Фюрер приказал построить этот стадион так, чтобы он, подобно Колизею в Риме, стоял тысячелетия, напоминая миру о величии гитлеровской эпохи. Но бомбы наступающих американских войск повредили стадион. Он был запущен и напоминал не о величии, а о безумии человека, вовлекшего свой народ и весь мир в величайшую катастрофу.

И почему она, Нонна, не задумывалась над всем этим? И почему редко говорят об этом ее молодые друзья? А когда старшие напоминают об ужасах войны, о героизме отцов, о великой силе русского духа, она и ее сверстники иной раз даже и отмахиваются от этих разговоров, как от чего-то наскучившего, надоевшего, уныловоспитательного…

Потом вспомнился Алеша, и ей стало грустно, безысходно грустно, как это всегда случалось, когда она думала о нем.

"Не любит?! Пусть! А вот Курт влюбился. Буду крутить с Куртом, назло Алеше. Я ничем ему не обязана. А Курт – это экзотика! Советская комсомолка и капиталист из ФРГ!"

Нонне стало смешно. Она легла на живот, повернула голову назад, насколько это было возможно, оглядела себя в роскошном розовом пеньюаре тети Тани, обхватила руками подушку, уткнулась в нее, чтобы заглушить собственный смех, и вскоре уснула.

А Курт Браун не мог уснуть в эту ночь почти до рассвета.

Он тоже жил на вилле под Мюнхеном. Его хозяйством управляла красивая незамужняя экономка средних лет.

Когда-то Курт был женат. Но жена его умерла вскоре после брака, и он не особенно горевал, потому что женился на ней исключительно по расчету. Трехлетнюю дочь забрала к себе теща и увезла в Веймар. Первое время Курт ездил в ГДР, навещал дочь, а в последние годы ограничивался материальной помощью.

Фрау Татьяна Вейсенбергер – компаньонка Курта – не раз говорила о том, что у нее на всем белом свете есть один родной человек – племянница, сирота, которая живет в Советском Союзе. Фрау Татьяна вначале намекала Курту, а однажды прямо сказала, что неплохо было бы ему познакомиться с ее племянницей. Если она человек стоящий, тетка могла бы завещать ей свое состояние, а Курт нашел бы во всех отношениях выгодную невесту.

В принципе соглашаясь на эту сделку, он все же сказал фрау Татьяне:

– При одном условии: если эта девушка не оставит равнодушным мое сердце…

Оба, конечно, не сомневались, что от состояния тетки и от завидного жениха девушка отказаться не сможет.

С первой же встречи Нонна не только не оставила равнодушным сердце Курта, но заставила это сердце волноваться так, как оно не волновалось уже давно – с далекой юной поры…

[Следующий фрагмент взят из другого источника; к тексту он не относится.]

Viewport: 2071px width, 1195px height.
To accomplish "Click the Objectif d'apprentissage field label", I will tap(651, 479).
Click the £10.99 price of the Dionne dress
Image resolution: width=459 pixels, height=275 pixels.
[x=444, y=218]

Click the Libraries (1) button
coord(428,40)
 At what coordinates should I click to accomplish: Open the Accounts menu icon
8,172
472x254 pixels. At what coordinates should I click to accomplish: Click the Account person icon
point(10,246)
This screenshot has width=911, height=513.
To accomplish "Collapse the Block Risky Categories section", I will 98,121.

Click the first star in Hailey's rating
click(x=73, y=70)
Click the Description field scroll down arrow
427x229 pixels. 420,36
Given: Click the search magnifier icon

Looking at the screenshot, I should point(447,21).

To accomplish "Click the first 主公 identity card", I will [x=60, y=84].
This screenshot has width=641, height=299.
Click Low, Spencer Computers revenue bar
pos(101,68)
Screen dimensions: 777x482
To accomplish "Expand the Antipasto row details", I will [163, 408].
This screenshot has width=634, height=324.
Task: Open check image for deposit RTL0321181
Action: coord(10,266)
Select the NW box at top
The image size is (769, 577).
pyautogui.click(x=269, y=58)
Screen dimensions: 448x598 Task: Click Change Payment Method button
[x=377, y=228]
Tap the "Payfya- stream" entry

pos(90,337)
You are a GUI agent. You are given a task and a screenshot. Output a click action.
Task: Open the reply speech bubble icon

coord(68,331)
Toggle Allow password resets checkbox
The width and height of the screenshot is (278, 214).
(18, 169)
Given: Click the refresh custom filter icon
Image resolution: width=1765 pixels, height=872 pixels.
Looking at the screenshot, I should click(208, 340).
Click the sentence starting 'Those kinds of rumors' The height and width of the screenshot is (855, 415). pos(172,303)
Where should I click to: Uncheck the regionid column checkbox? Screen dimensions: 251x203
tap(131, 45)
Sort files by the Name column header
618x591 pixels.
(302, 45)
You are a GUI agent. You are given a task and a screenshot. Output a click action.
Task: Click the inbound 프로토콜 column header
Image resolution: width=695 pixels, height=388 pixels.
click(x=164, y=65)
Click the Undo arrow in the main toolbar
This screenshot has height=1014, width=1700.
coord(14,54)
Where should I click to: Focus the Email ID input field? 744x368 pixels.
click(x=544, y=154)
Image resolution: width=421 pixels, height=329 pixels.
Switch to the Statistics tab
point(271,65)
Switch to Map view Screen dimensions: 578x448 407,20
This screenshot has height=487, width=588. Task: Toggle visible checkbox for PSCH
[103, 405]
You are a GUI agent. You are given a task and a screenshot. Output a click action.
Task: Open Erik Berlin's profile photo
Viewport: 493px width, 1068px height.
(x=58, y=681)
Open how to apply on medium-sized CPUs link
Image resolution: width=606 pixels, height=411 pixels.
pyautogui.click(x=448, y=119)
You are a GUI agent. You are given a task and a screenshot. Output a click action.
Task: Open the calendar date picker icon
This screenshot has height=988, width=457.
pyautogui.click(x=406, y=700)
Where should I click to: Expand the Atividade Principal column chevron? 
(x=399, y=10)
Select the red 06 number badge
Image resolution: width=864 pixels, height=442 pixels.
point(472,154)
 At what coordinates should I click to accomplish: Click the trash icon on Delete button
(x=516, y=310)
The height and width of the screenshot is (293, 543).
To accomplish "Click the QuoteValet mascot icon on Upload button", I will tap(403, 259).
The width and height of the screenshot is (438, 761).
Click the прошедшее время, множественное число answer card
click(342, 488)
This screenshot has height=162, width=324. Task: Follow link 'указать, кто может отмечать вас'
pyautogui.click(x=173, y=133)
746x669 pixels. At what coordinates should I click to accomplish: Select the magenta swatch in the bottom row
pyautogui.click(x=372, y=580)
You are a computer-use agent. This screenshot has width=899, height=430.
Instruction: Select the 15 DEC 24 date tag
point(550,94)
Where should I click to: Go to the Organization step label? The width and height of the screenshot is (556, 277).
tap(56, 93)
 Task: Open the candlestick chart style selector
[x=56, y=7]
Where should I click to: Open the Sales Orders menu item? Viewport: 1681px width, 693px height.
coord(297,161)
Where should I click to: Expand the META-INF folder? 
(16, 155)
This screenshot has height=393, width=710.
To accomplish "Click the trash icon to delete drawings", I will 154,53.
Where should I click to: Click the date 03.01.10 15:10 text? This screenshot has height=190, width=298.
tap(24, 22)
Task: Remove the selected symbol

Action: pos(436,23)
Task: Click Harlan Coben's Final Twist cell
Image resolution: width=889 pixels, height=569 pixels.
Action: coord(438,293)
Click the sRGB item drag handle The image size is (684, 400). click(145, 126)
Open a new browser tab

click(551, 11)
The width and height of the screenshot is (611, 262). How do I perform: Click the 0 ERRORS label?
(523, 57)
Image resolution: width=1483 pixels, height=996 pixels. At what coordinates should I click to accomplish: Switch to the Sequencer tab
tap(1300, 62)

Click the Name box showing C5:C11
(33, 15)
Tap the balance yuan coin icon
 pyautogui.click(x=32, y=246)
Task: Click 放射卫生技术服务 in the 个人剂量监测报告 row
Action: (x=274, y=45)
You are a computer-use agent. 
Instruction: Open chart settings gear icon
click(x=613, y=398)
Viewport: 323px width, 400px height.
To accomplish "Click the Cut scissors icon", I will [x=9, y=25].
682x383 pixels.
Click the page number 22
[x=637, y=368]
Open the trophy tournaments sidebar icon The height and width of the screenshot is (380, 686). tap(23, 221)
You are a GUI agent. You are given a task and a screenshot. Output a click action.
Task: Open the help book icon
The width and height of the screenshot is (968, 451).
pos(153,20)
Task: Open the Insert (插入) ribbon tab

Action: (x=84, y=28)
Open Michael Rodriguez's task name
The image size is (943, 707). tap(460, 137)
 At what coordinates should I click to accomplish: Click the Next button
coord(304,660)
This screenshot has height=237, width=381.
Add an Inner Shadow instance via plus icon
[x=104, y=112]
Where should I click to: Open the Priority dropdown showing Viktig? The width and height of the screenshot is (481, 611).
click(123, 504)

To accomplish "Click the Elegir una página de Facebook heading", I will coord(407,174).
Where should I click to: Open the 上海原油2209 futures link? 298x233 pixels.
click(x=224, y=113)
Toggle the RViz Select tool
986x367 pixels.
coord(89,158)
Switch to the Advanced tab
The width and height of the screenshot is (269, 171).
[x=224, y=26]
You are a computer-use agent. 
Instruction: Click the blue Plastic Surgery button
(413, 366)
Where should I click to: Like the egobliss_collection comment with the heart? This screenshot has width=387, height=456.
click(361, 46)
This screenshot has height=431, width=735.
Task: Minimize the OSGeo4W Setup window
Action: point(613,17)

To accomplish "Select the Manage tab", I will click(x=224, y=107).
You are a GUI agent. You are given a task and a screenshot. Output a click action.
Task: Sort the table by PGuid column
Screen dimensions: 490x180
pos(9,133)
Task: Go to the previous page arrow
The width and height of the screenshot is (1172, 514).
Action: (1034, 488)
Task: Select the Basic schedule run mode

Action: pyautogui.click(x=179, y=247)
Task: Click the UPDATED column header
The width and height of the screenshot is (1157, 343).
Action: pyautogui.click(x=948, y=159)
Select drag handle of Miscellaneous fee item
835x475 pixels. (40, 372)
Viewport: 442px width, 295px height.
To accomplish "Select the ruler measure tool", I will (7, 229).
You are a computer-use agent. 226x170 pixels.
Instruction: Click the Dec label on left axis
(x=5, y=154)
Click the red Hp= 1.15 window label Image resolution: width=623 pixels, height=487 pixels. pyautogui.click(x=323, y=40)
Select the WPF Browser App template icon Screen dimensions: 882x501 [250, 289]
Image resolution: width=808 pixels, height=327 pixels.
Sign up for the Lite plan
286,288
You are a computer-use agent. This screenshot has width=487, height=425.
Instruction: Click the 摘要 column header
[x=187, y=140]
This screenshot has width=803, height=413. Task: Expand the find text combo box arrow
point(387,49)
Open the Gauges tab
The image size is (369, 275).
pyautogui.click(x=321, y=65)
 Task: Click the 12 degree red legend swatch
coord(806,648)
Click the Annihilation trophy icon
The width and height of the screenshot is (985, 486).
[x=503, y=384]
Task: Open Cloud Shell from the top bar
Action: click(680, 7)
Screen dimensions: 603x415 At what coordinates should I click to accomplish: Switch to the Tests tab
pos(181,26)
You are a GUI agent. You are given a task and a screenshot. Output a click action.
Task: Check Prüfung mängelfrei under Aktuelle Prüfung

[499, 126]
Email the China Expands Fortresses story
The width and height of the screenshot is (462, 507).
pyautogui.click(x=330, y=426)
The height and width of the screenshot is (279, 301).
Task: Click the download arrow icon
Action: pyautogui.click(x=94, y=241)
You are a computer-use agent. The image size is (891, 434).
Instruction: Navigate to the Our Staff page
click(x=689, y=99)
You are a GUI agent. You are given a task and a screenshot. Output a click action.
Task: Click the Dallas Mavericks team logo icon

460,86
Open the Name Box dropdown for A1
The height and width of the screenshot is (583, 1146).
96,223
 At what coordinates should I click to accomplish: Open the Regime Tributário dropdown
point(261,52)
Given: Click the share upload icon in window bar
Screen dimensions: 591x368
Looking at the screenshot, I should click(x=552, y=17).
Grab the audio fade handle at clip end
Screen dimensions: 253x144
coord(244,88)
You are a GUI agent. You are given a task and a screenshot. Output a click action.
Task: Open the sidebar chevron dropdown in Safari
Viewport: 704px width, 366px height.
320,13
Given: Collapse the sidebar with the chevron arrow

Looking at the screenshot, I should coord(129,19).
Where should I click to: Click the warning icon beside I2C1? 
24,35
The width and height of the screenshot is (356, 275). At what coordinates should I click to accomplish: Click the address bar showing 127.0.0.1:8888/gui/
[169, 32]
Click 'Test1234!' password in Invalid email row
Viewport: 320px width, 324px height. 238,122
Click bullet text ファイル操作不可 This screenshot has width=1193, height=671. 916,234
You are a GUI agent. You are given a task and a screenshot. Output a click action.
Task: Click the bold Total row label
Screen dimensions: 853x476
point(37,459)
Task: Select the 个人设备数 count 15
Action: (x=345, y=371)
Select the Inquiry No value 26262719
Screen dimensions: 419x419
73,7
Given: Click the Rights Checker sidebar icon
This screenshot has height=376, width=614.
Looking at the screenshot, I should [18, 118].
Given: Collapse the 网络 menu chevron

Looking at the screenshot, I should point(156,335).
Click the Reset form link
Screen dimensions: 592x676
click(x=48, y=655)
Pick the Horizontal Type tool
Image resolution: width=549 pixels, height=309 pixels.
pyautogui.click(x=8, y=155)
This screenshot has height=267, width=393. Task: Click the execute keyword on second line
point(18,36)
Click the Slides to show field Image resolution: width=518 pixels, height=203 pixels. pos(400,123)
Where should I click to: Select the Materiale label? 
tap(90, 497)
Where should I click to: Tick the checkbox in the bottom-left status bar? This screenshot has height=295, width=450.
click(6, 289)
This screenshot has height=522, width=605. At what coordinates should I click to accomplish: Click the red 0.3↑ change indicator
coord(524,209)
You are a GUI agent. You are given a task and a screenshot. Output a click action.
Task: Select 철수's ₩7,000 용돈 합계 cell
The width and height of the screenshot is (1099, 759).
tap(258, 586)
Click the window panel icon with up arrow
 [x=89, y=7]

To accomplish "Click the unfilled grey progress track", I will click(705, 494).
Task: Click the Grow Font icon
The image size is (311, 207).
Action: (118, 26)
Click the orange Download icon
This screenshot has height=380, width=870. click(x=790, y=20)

Экономка Марта, в своем национальном баварском костюме – пестрый лиф, зашнурованный поверх белой кофточки, клетчатая широкая юбка, прикрытая спереди вышитым белым передником, – постлала Курту постель, взбила подушки, придвинула к тахте ночной столик с мягко горящей лампой и, взглянув на хозяина преданными глазами, спросила тихо:

– Не надо ли чего еще?

– Можете идти, – ответил Курт.

Он полулежал на высоких подушках и курил сигарету за сигаретой. Он удивлялся себе. Он влюбился. И в душу его закрались сомнения: сможет ли полюбить его Нонна, а если и полюбит, то останется ли она здесь? Еще с тех пор, когда находился в плену, он хорошо знал, что русские многим готовы пожертвовать ради своей родины.

Он понимал, что не случайно эта умная девушка спрашивала его, мог ли бы он жить в Америке или в Англии… Она-то, наверно, не сумеет жить вдали от своей страны.

Не случайно сообщила она и о том, что комсомолка и собирается вступить в Коммунистическую партию.

Но если бы она полюбила! Любовь, только любовь могла бы изменить ее убеждения!..

Курту казалось, что наконец он встретил ту, которую искал всю жизнь. Ту удивительную, которую не купить даже миллионами. И он отчаивался.

Не сразу заснула и фрау Татьяна. Она тоже думала о Нонне, которая с первого взгляда пришлась ей по душе, всколыхнула неудовлетворенные материнские чувства бездетной женщины, разбудила воспоминания о юности и о родине…

Если бы удалось уговорить племянницу остаться в Мюнхене, не было бы у нее одинокой старости. Она завещала бы Нонне все свое состояние. А взамен хотела бы лишь одного: тепла и внимания, заботы, когда будет стара и немощна.